Joyce, Sherwin and Frances also filled full time missions for the Church of Jesus Christ of Latter-Day Saints. Joyce has filled two full time missions and Frances a mission before marriage and a work mission with her husband Henry Berghout. This made Mother very happy.
Melvin Boyd was killed in a car accident in California. He was 21.
Mother and Dad taught us to want a temple marriage. Sherwin, Frances and I were married in the temple. I married Walter Legrand Whipple and I have five sons: Walter Legrand Whipple Jr., William Lorin, Weldon Lavon, Wilford Leon, and Wesley Lamar. All five sons have been on missions for the Church of Jesus Christ of Latter-Day Saints. They all attended college. Walter has a doctorate in music, William a masters in bookkeeping and accounting, Weldon a masters in music theory and another masters in music library, Wilford a journeyman electrician, Wesley a graduate of Ricks College and attending BYU this fall.
Frances and Henry have six children, Corie, Laine, David, Daniel, Larry and Jamie.

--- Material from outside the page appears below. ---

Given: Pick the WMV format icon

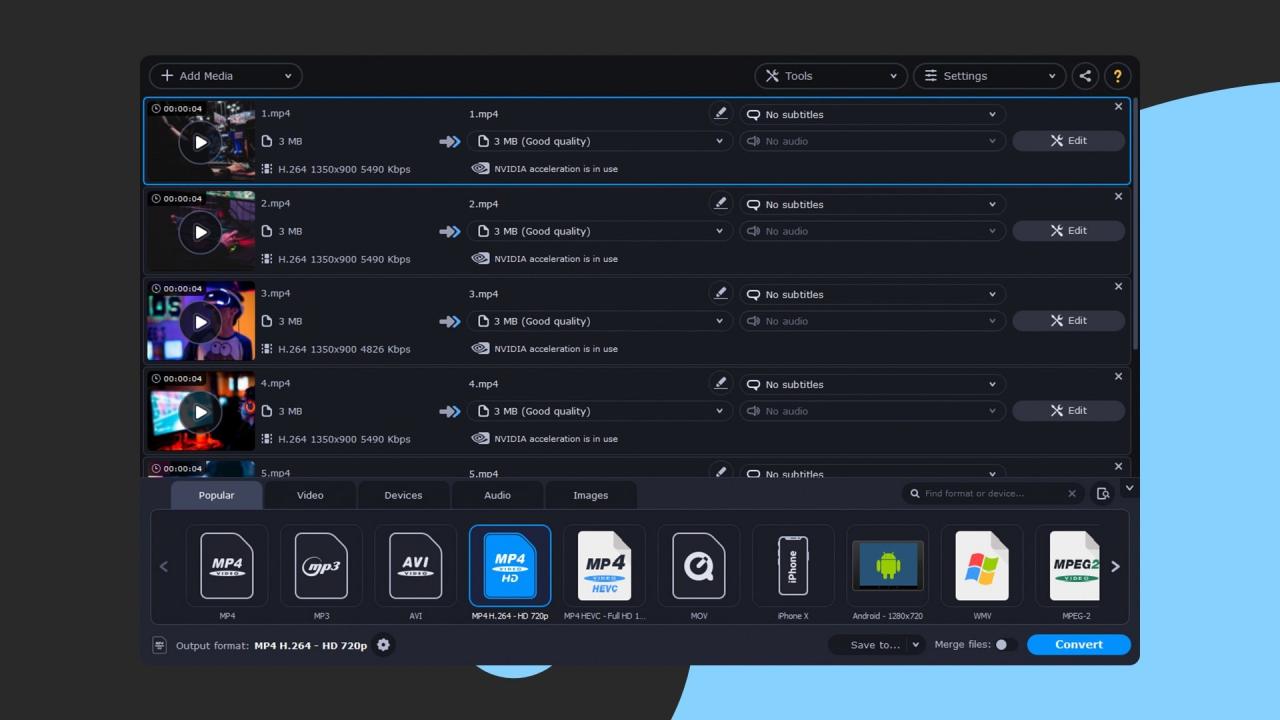Looking at the screenshot, I should tap(981, 566).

Sherwin married Elva Kerr and they have three children, Ivin, Linda and Diane.
Mother loved her grandchildren and they loved her. She had only five grandchildren while she was living. Frances and Sherwin married after Mother had passed away.
Grandpa and Grandma Law worked hard and saw to it that their ten children had an education All ten children were school teachers. Thus the desire for education has passed on down to future generations.
I was fortunate to have Mother as my teacher in the second and sixth grade at Dayton School. She was really a good teacher and I loved her. She was so kind to the unfortunate children in her school. I remember her bringing lunches for some of them (depression years) also clothing to keep them warm. She taught us by example to help the ones in need.
She was handy at sewing also and made our clothes, sometimes made-overs out of clothes others had given us. She always made them look good and they didn't look like they were made over. She taught 4-H Club sewing for three years, and my sewing took first place in Franklin county and at the Southeastern Idaho 4-H fair. She taught well.
I also remember the good peach and apricot pies she would make, and walk to the beet field where we were working, in the middle of the afternoon, bringing these pies for us to eat and cold water to drink. This made our day much more pleasant. We would look forward to her afternoon visit and could work with renewed energy.
She really had a green thumb. Her flowers and yard in Dayton was like a paradise. She enjoyed working in the yard and loved everything beautiful.
When Mother took up writing at the age of 50, she showed us we are never too old to try something new. She was very successful at writing poetry and short stories and columns for newspapers. She published three books of poetry and there are many of her children's stories that were not published. We cherish all her writings and many times we read them and she still seems to be near in our memory.
Her last years were years of ill health; but she still kept busy each day until the last thee months of her life, which she spent in the Preston hospital with cancer. It was Memorial Day, May 30, 1962, she passed away at the age of 64. She was conscious of everything until the very last day of her life. She is a wonderful mother.